Entre idas e vindas, a sensação de violência
Em meio à rotina invisível para muitos, a história do “casal do Cais da Lapa” (ilustrado na foto do início) chamou a atenção. Ana Nobre e Vítor, acompanhados pelo J3News há mais de um ano, simbolizam a complexidade do tema. Juntos há 16 anos, vivem em barracos improvisados, entre idas e vindas, em diferentes áreas da cidade. Para Ana, o problema, além da falta de políticas, é também a forma como as ações de retirada são conduzidas.
Leda destaca que a invisibilidade social convive com momentos de visibilidade “quando interessa aos sistemas”, o que, segundo ela, favorece práticas de retirada forçada e opressão institucional. “Há não só preconceito como há a banalização de sua existência, algo que nos remonta à antiguidade. Por isso a visibilidade e invisibilidade são movimentos contraditórios, carregados de estereótipos. Sobre as opressões institucionais com as práticas de retirada de seus pertences assim como violência física, e, da própria sociedade, elas são associadas ao total desrespeito humano para com a pobreza e toda a sua trajetória brasileira, envolvendo trabalhadoras e trabalhadores”, diz.
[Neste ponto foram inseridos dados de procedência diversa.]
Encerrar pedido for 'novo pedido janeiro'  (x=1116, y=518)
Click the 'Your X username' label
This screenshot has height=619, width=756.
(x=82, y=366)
Para a especialista, o enfrentamento exige ações intersetoriais de saúde, habitação, educação e geração de renda. “As portas de saídas das ruas requerem múltiplas ações das políticas públicas brasileiras, com muito foco em ações intersetoriais das políticas de saúde, habitacional, geração de emprego e renda, educacional, entre outros. No emergencial é o que já vem sendo feito: acolhimento Institucional com acréscimo de vagas, se necessário for. Estímulo para o ingresso institucional aqueles que estão na rua ou coberturas protetivas sociais móveis. A perspectiva é assegurar o trato contínuo às raízes que os levam à situação de rua”, conclui.